At long last they arrive in Bethany and the home of Lazarus and his two sisters.  A meal is prepared and Martha, as usual, is busy serving dinner.  It seems one detail had been overlooked.  The journey would obviously dirty the feet of the men.  They had just been walking the dusty roads of Palestine.  Their feet would likely be soure and the skin cracked.  Who would don the towel and cleanse the feet of the Master relieving His discomfort?  Peter perhaps?  Or at least one of the twelve, right?

Mary comes forth with some oil for His feet, very expensive oil at that, to ease the soreness of a long journey.  She offered up what was most likely a protion of her dowry in an act of loving service.  The benefit of this act extends beyond Jesus as the soothing fragrance of oil filled the house.

John in his gospel contrasts Mary with Judas, who only thought of himself though he pretended to care for the poor.  He longed for the opportunity to steal a portion of the expensive perfume’s sale price, to line his pocket with ill-gotten gain.  Though he had just spent time alone with Jesus, he completely missed the point.  He was not alone in this respect, for not on of the twelve seems to have attended to their Master’s needs.  Mary is known for her faith and love, while Judas is known for unbelief and betrayal.  Yet both were known, at this point, as followers of Jesus.

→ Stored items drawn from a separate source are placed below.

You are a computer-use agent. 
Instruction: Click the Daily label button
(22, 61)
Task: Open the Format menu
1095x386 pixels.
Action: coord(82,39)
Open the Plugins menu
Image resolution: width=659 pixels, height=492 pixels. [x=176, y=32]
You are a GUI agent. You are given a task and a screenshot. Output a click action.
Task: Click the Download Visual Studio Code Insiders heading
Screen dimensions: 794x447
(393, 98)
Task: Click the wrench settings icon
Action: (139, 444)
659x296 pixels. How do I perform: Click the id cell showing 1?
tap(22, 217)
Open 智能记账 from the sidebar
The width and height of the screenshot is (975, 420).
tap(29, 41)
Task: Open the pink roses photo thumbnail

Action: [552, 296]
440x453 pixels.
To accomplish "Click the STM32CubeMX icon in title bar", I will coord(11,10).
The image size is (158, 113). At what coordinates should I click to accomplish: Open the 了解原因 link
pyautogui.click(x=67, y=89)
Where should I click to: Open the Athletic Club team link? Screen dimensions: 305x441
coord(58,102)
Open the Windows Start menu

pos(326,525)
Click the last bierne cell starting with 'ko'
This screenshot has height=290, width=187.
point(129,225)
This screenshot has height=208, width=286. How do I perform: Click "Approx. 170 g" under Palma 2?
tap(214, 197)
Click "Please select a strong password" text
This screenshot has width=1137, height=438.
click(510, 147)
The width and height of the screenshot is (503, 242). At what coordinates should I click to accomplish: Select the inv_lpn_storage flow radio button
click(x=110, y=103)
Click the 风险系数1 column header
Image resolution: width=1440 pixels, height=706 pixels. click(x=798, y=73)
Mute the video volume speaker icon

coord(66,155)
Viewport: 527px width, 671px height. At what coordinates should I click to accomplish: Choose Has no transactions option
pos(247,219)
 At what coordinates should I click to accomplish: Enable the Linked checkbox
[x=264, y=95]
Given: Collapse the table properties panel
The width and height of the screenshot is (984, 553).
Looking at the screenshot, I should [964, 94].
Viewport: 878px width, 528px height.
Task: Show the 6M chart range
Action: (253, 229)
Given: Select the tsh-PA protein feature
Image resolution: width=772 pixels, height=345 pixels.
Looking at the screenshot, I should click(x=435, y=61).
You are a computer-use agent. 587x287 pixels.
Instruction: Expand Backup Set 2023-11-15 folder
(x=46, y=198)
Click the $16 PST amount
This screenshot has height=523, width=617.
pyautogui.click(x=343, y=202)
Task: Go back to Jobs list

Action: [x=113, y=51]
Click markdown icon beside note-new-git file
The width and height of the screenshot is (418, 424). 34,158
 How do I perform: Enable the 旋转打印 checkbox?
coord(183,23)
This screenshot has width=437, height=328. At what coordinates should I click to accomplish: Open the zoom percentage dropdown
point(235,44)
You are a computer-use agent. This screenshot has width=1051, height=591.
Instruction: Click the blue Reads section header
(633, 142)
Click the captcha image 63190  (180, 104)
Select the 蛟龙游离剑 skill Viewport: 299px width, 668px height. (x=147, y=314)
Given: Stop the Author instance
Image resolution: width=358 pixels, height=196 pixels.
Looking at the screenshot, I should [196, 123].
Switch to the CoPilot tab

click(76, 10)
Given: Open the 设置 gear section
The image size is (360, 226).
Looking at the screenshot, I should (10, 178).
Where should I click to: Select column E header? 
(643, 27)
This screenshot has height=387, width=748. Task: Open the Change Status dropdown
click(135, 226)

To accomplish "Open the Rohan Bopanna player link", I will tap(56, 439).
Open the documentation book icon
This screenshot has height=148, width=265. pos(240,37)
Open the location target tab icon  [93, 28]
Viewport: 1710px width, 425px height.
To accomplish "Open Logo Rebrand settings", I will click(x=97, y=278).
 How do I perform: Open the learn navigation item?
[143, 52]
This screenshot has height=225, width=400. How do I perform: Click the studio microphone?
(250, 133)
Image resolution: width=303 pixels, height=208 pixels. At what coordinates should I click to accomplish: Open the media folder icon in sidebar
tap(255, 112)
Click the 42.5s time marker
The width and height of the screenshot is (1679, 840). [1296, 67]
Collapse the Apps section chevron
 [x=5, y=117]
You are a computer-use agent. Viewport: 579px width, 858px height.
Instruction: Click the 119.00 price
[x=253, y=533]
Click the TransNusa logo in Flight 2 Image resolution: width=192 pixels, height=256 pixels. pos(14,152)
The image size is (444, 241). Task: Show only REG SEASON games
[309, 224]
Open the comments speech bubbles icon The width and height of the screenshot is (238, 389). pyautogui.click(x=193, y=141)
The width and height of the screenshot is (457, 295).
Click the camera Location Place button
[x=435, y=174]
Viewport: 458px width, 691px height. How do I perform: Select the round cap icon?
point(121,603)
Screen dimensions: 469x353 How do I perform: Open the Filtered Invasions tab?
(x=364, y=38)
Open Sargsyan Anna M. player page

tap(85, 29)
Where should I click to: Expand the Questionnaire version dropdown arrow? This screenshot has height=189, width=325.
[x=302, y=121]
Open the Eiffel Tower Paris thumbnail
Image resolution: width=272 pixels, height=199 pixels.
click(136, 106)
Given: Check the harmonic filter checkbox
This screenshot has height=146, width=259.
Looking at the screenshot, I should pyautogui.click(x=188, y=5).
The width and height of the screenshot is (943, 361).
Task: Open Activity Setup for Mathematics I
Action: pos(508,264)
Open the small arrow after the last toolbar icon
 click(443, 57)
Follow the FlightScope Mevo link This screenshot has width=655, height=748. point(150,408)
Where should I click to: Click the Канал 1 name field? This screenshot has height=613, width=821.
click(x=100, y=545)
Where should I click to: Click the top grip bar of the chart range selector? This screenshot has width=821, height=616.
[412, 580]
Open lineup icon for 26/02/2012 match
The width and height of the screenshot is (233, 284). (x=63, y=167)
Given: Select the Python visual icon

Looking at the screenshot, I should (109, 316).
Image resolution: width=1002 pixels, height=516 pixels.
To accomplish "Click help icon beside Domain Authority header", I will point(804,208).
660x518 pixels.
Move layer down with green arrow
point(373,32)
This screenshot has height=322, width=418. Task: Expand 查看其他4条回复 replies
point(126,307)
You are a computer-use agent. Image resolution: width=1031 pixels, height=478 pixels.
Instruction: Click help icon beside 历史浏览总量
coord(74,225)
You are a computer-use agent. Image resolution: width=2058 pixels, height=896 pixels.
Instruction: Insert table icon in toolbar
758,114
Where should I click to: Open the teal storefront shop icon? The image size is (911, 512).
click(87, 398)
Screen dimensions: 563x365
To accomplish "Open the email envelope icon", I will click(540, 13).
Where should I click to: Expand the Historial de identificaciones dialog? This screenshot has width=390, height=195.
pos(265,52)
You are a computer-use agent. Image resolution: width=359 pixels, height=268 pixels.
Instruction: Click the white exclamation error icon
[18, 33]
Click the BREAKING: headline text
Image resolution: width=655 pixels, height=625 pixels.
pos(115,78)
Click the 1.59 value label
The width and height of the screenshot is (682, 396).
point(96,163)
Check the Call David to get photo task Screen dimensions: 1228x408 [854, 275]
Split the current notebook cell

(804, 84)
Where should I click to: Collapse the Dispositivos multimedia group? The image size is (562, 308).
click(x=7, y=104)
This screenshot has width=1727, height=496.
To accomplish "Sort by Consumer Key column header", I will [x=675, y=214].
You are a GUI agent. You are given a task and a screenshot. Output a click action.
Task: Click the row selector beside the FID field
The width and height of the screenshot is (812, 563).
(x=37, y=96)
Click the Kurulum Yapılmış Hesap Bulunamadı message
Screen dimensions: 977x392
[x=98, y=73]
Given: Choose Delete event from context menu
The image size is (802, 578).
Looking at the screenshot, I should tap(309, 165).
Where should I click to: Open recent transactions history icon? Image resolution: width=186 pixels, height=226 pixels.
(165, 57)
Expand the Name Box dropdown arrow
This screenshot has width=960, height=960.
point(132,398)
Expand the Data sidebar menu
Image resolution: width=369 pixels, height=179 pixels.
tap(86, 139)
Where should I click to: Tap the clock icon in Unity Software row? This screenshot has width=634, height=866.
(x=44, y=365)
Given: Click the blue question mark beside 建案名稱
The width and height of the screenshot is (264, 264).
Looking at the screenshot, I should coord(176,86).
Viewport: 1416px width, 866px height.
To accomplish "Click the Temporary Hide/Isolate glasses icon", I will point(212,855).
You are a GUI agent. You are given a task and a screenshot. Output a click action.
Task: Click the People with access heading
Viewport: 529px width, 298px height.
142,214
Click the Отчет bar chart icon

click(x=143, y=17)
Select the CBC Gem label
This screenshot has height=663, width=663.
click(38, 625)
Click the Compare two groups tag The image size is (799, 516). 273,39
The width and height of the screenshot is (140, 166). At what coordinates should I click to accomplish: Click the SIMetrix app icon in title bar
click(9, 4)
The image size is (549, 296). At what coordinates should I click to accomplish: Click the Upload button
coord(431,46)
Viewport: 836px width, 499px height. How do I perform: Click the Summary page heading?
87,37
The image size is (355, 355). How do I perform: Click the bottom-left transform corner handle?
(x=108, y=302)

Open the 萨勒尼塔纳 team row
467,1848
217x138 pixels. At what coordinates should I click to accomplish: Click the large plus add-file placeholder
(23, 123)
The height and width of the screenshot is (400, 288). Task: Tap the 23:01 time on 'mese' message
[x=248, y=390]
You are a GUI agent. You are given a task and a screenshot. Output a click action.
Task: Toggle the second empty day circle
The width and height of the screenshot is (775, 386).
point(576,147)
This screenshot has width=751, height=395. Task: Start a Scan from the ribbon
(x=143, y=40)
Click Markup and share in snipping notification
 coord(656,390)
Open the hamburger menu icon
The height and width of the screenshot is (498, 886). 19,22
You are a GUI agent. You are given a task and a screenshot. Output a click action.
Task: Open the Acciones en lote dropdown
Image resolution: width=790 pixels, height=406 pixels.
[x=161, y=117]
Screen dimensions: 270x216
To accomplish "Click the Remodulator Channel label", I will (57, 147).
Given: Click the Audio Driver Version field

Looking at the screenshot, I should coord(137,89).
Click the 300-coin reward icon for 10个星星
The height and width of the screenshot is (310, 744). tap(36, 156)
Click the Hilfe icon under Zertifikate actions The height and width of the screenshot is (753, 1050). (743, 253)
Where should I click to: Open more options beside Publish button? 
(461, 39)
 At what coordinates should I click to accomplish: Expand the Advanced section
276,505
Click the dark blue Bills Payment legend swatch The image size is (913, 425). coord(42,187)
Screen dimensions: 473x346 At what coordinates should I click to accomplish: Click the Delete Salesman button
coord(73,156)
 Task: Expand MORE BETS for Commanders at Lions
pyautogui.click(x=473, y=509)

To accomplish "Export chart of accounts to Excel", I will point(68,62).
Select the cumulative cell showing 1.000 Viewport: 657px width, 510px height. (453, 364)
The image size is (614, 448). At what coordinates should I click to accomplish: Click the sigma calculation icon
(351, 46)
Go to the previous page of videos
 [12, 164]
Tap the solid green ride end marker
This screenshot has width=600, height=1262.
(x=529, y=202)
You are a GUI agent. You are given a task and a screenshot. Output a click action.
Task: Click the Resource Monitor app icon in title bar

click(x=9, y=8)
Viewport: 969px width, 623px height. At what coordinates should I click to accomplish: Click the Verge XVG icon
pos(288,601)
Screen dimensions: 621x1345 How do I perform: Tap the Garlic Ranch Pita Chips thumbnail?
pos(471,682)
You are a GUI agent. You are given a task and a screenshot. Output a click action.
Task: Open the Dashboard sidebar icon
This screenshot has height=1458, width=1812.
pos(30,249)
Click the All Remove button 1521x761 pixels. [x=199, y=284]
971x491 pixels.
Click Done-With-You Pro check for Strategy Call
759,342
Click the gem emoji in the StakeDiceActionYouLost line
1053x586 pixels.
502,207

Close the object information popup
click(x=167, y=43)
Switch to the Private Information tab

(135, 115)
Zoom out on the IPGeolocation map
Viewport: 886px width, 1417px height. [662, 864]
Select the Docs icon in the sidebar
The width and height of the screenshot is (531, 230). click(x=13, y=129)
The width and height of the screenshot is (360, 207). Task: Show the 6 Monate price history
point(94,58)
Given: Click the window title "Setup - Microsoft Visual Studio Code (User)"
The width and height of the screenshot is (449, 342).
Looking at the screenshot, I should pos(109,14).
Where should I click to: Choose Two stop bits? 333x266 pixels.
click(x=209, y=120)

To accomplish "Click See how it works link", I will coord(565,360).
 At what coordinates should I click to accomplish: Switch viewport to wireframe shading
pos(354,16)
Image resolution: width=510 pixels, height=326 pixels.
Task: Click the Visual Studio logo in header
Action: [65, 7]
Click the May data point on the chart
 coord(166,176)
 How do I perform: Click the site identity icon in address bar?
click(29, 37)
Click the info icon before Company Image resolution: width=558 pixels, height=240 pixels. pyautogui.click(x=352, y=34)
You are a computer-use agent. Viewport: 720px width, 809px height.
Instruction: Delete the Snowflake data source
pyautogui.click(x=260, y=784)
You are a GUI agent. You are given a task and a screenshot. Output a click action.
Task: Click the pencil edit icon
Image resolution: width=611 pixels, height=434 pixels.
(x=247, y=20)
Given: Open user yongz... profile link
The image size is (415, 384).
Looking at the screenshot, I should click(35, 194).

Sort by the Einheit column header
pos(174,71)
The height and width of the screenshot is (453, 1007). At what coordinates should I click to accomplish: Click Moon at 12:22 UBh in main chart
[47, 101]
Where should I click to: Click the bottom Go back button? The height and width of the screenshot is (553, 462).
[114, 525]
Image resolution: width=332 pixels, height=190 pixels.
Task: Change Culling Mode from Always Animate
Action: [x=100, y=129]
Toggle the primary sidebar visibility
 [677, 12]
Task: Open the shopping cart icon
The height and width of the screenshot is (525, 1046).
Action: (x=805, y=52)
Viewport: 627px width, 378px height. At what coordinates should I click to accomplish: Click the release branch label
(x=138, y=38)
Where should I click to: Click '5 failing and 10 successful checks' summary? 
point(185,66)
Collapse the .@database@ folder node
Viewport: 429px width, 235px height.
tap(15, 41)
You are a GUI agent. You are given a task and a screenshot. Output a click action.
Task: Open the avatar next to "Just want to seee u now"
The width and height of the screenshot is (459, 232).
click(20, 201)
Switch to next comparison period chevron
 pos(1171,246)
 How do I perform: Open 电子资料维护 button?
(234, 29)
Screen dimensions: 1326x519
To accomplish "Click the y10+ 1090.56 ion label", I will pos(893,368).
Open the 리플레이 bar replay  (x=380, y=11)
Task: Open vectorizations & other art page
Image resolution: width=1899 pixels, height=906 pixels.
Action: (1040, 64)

We, like the disciples, should train, prepare and study.  Too often though we fail to get our hands dirty by serving others.  We can easily deceive ourselves into thinking we are not yet ready to serve.  But note who was with Jesus during this time in the wilderness.  Judas, not Mary, was there.  All the training in the world does not make a servant.  Mary did not have the training, but had the heart of a servant.  Very little training is required to love other people, but still we can hold back.  Training is good and necessary, but let us not neglect the examples of Jesus and Mary.  Let us not think too highly of ourselves to serve others in the service of the Gospel.  Let us never forget the words of James who rightly reminds us, “so faith without works is dead” (James 2:26).